Your objective - Reproduce the video outline on profit, loss, and breakeven economics below, word for word and in full.

Passage provided -

--

Profit, Loss, and Breakeven Economics
Chapters in this video
- 0:00 Why the economics matter more than the formulas
- 1:00 Debit Dan vs Credit Carla, and the spread width rule
- 2:39 Time decay (theta) and the 30-day acceleration trap
- 3:44 Expiration day: in the money vs out of the money outcomes
- 5:17 Breakeven cheat codes: call up, put down
- 6:11 Rapid-fire exam recap
What this video covers
- Why time decay (theta) works against debit positions and in favor of credit positions, and why it accelerates inside the final 30 days
- The ironclad vertical spread rule: maximum gain plus maximum loss equals the spread width (difference between strike prices)
- What debit spread holders want at expiration (both options in the money) versus what credit spread writers want (both options out of the money)

--

Recorded data -
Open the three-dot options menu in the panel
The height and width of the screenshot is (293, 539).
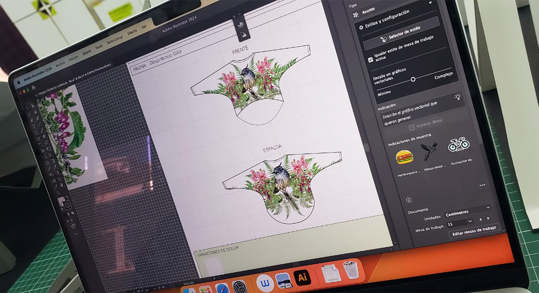pyautogui.click(x=482, y=185)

--

Exercise result -
Profit, Loss, and Breakeven Economics
Chapters in this video
- 0:00 Why the economics matter more than the formulas
- 1:00 Debit Dan vs Credit Carla, and the spread width rule
- 2:39 Time decay (theta) and the 30-day acceleration trap
- 3:44 Expiration day: in the money vs out of the money outcomes
- 5:17 Breakeven cheat codes: call up, put down
- 6:11 Rapid-fire exam recap
What this video covers
- Why time decay (theta) works against debit positions and in favor of credit positions, and why it accelerates inside the final 30 days
- The ironclad vertical spread rule: maximum gain plus maximum loss equals the spread width (difference between strike prices)
- What debit spread holders want at expiration (both options in the money) versus what credit spread writers want (both options out of the money)